I am working on a scientific code that is experiencing issues with parallelization.
The parallel version is slower than the serial one and I am not sure if the right approaches are used for this application.
How can I improve the performance of the parallel calculation?
Is the right approach being used or should other packages / functions be considered for parallelization?
I have already tried a larger workload, however this makes no difference.
I suspect the problem is somehow due to data movement between workers, but I don’t know how to check or improve this one.
Parallel programming with Julia is new for me, so I am very grateful for any help!
The simulation code is something of a benchmark for the Julia programming language, as our team is considering using Julia for all future projects if strong performance advantages to the current workflow can be demonstrated.
Because of this, I would like to maximize performance, also since calculations with very large models as well as possible use on a cluster are planned.
Minimum Working Example
The critical parts of the code can be broken down to the following example.
I start the process as follows:
using Distributed
addprocs();
@everywhere using SharedArrays, LinearAlgebra, Test
First I define the simulation model, containing all data used for the calculations.
Is it okay to store SharedArrays with other data in a struct or should a different approach be used?
@everywhere struct Model
idx::Vector{Tuple{Int,Int}} # indices
A::SharedMatrix{Float64} # results, will be constantly updated
B::Vector{Float64} # part of pre-processing, will only be read
end
See the non-parallel version of the function used for the update of the model below.
function update(m::Model, factor::Float64)
L::Float64 = 0.
k::Float64 = 0.
cnt::Int = 0
for (i,j) in m.idx
cnt+=1
L = norm(m.A[:,i]-m.A[:,j])
k = factor * m.B[cnt]
m.A[:,i] .+= k*L
m.A[:,j] .-= k*L
end
end
For parallelization, I simply tried the following.
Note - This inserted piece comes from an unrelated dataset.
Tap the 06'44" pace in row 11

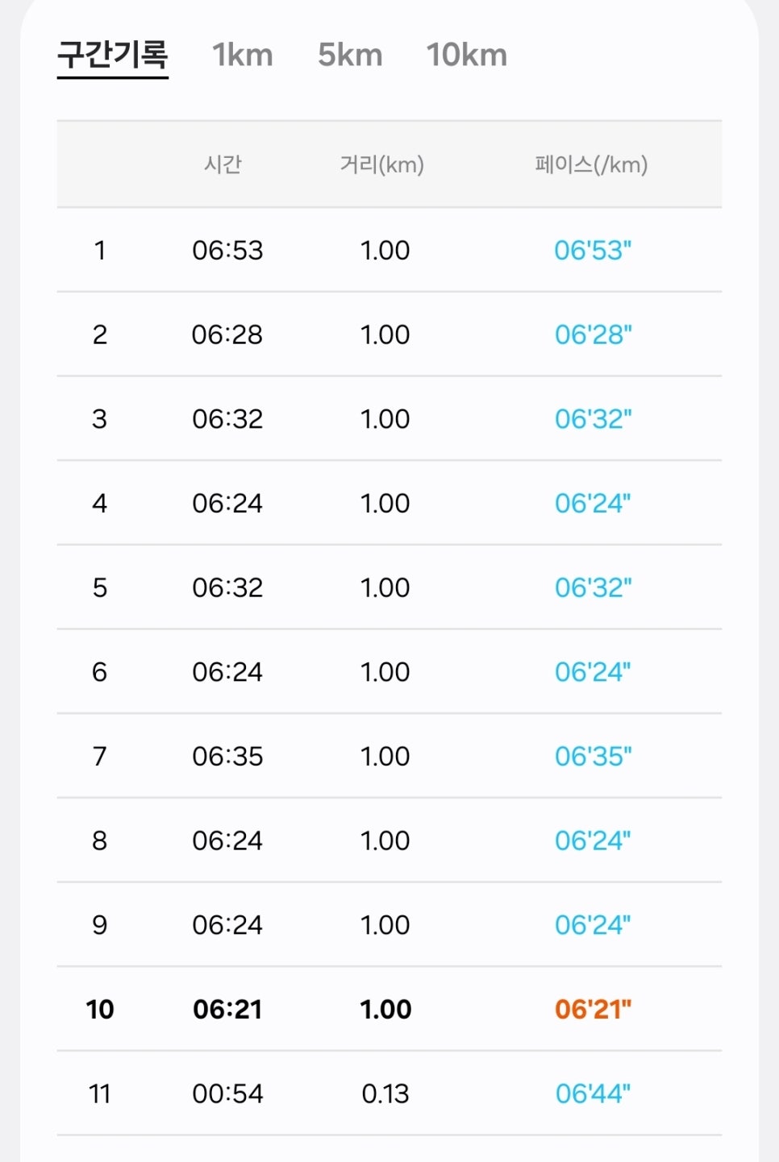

Is perhaps an approach with pmap
better in this case?
@everywhere function parallel_update(m::Model, factor::Float64)
L::Float64 = 0.
k::Float64 = 0.
cnt::Int = 0
@sync @distributed for (i,j) in m.idx
cnt+=1
L = norm(m.A[:,i]-m.A[:,j])
k = factor * m.B[cnt]
m.A[:,i] .+= k*L
m.A[:,j] .-= k*L
end
end
To test the results I use the following function:
@everywhere function test_my_code()
# provide some data
n = 10000000
idx = [(rand(1:n),rand(1:n)) for k=1:n]
A = SharedArray(hcat(([rand(0.:1000.);rand(0.:1000.);rand(0.:1000.)] for k=1:n)...))
B = [rand(0.:1000.) for k=1:n]
# define models
model1 = Model(idx,A,B)
model2 = Model(idx,A,B)
# test and compare results
@time update(model1,2.)
@time parallel_update(model2,2.)
@test model1 == model2
end
julia> test_my_code() # first run
6.350694 seconds (50.00 M allocations: 5.215 GiB, 13.66% gc time)
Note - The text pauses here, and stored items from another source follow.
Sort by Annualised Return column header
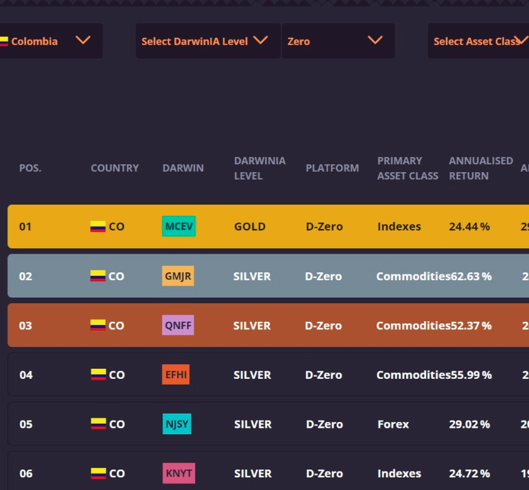Screen dimensions: 529x490 480,168
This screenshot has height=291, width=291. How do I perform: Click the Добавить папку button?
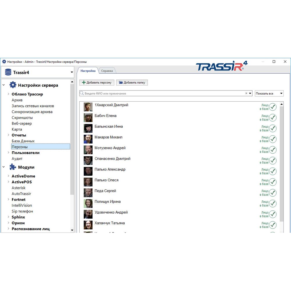point(132,83)
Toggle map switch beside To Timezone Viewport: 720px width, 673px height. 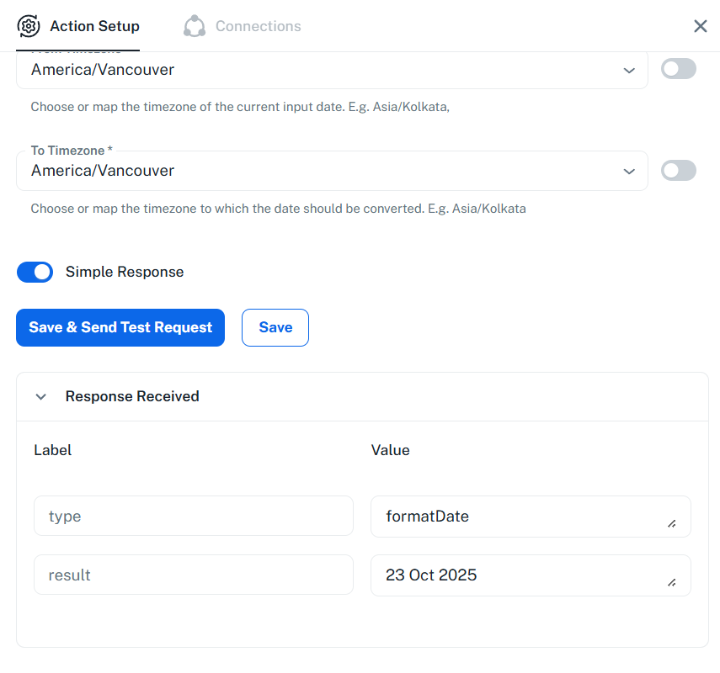678,170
11.422999 seconds (6.69 k allocations: 446.156 KiB)
Test Passed
julia> test_my_code() # second run
6.286828 seconds (50.00 M allocations: 5.215 GiB, 18.35% gc time)
6.297144 seconds (2.92 k allocations: 143.516 KiB)
Test Passed
Note: significant performance improvements for the serial code
I was able to significantly improve the performance of the serial function and reduce the number of allocations to zero.
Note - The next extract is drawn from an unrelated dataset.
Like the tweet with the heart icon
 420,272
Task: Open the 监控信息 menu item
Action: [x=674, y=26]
Since this seems to make no difference to the parallelization problem, I used the shorter, easier-to-read version for the previous example.
See the serial code below.
using LinearAlgebra, Test
struct Model
idx::Vector{Tuple{Int,Int}}
A::Matrix{Float64}
B::Vector{Float64}
end
function update(m::Model, factor::Float64)
L::Float64 = 0.
k::Float64 = 0.
cnt::Int = 0
for (i,j) in m.idx
cnt+=1
L = norm(m.A[:,i]-m.A[:,j])
k = factor * m.B[cnt]
m.A[:,i] .+= k*L
m.A[:,j] .-= k*L
end
end
function update_fast(m::Model, factor::Float64)
L::Float64 = 0.
k::Float64 = 0.
cnt::Int = 0
for (i,j) in m.idx
cnt+=1
L = sqrt((m.A[1,i]-m.A[1,j])^2 +
(m.A[2,i]-m.A[2,j])^2 +
(m.A[3,i]-m.A[3,j])^2)
k = factor * m.B[cnt]
m.A[1,i] += k*L
m.A[2,i] += k*L
m.A[3,i] += k*L
m.A[1,j] -= k*L
m.A[2,j] -= k*L
m.A[3,j] -= k*L
end
end
function test_serial_speedup()
n = 10000000
idx = [(rand(1:n),rand(1:n)) for k=1:n]
A = hcat(([rand(0.:1000.);rand(0.:1000.);rand(0.:1000.)] for k=1:n)...)
B = [rand(0.:1000.) for k=1:n]
model1 = Model(idx,A,B)
model2 = Model(idx,A,B)
@time update(model1,2.)
@time update_fast(model2,2.)
@test model1 == model2
end
julia> test_serial_speedup()
5.008049 seconds (50.00 M allocations: 5.215 GiB, 18.14% gc time)
0.464986 seconds
Test Passed